Extract provided:
_ _ _ _ _
Literate programming, why not routines instead?

From:	Edward Keith
Date:	04 Jan 1993

Why should I take the time to learn CWEB? What is the advantage of literate programming over extensive commenting and good design in a traditional language? I do most of my work in C. I write short functions, each with a descriptive header explaining what it does and how it does it. I comment each of the parameters and all variables when they are declared. I then run the code through a code formatter and cross reference generator. I still find the code hard to read three months later.

I read the article in the Jan. 1993 Computer Language, and have been following this list for several weeks. I find the listings in CL and posted here even harder to read than most C code (This is probably because I have been reading C for eight years, and saw CWEB for the first time last month). In the article Silvio Levy says, "The gain in clarity obtained by using CWEB over C should now be obvious." Maybe I am a little slow. Could someone please explain it to me?
_ _ _ _ _
Information provided:
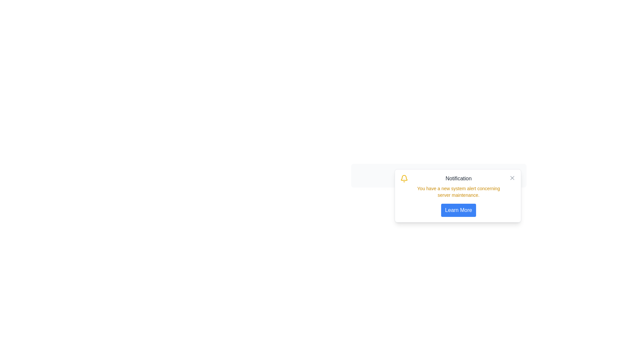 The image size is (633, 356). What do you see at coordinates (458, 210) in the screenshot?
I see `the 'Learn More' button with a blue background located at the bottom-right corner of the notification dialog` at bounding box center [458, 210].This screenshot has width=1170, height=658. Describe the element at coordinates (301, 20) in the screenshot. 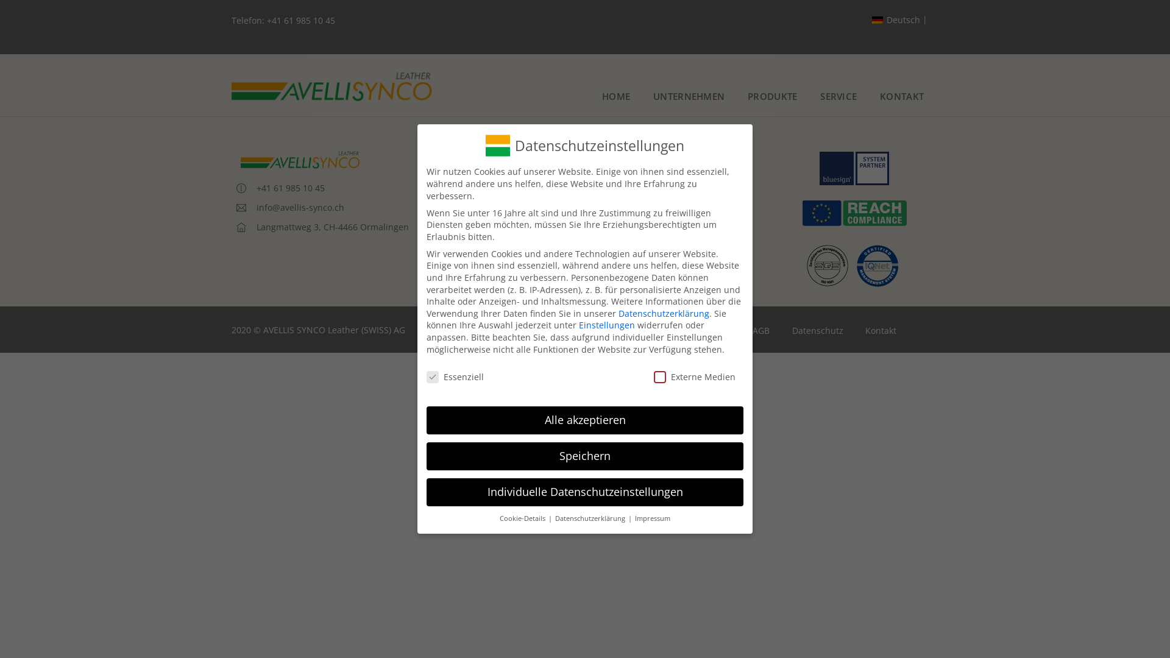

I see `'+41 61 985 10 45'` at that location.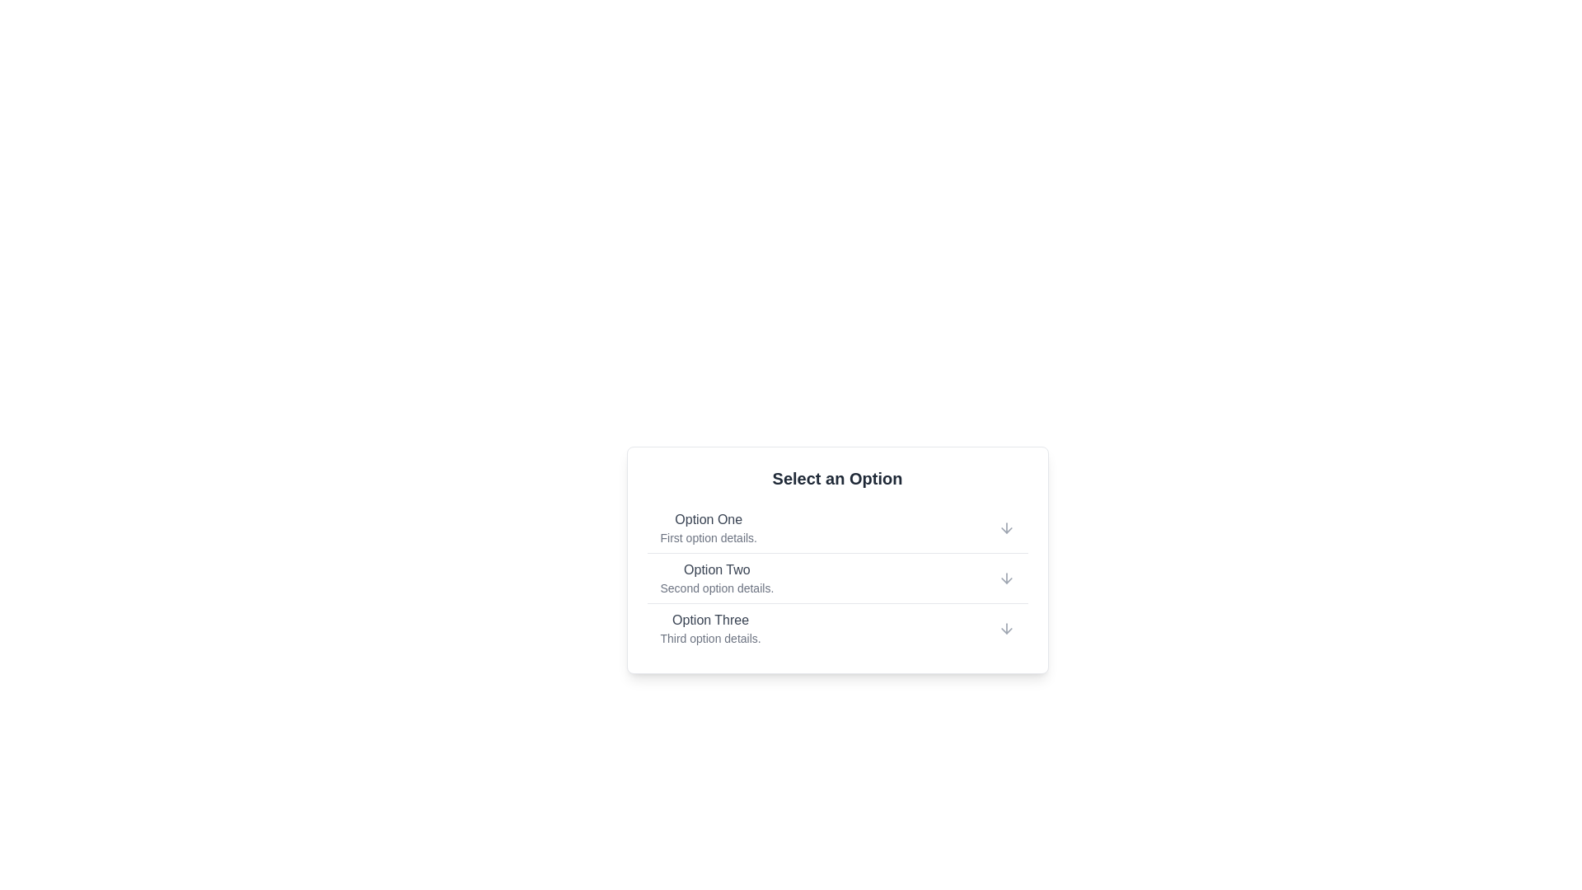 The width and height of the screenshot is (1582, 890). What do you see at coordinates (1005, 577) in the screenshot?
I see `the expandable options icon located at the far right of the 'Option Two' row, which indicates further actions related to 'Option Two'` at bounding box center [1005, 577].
_ _ _ _ _
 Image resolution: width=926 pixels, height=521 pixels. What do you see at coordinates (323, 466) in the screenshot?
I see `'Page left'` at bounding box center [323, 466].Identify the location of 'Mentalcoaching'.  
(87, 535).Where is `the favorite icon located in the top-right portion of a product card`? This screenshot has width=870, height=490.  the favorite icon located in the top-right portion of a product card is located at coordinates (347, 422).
_ _ _ _ _
Objectives:
[a] According to the literate programming post, why does its writer find the CWEB listings harder to read than most C code?
[b] What practices does the writer of the literate programming post say they follow when working in C?
[c] Pick up the literate programming post right after its final sentence and keep writing it.

Exercise results:
[a] The writer has been reading C for eight years but saw CWEB for the first time only last month.

[b]
- Writing short functions
- Giving each function a descriptive header that explains what it does and how it does it
- Commenting each parameter and all variables when they are declared
- Running the code through a code formatter and a cross reference generator

[c]
From:	Marty Leisner
Date:	06 Jan 1993

I am not sure about the gain in clarity. I have no problem reading quality C code months after the subject. I generally don't use a formatter. I just follow formatting rules. You really aren't supposed to look at the webbed code (from what I have seen...you look at the formatted comments, and the computer looks at the code). I too am unsure whether its worth the time to learn and whether it improves readability (although I think texinfo is a "good" thing -- having the documentation on line and printed).

From:	Lee Wittenberg
Date:	07 Jan 1993

Why should I take the time to learn CWEB? What is the advantage of literate programming over extensive commenting and good design in a traditional language?

I can't speak for everyone, but there are 2 reasons why I switched to literate programming from reasonably well commented, fairly clean code.

1. Maintenance. Not only can I explain why I am doing something while I am writing the code (these kind of explanations are not only awkward in normal programs, but often get in the way and overshadow the code), but I can also make little notes to myself about things that need to be changed, where an algorithm came from, etc (and put pointers to these notes in the index!). The index of identifiers is invaluable in trying to figure out someone else's code. In fact, my "Road to Damascus" came about when I was trying to get CWEB working on my PC. There was an obscure bug involving pointer arithmetic in CWEAVE. I spent a little over a week (during off-time at an ACM conference) poring over the woven listing, and found the bug. I would have given up on a non-literate program of similar size (and have on several).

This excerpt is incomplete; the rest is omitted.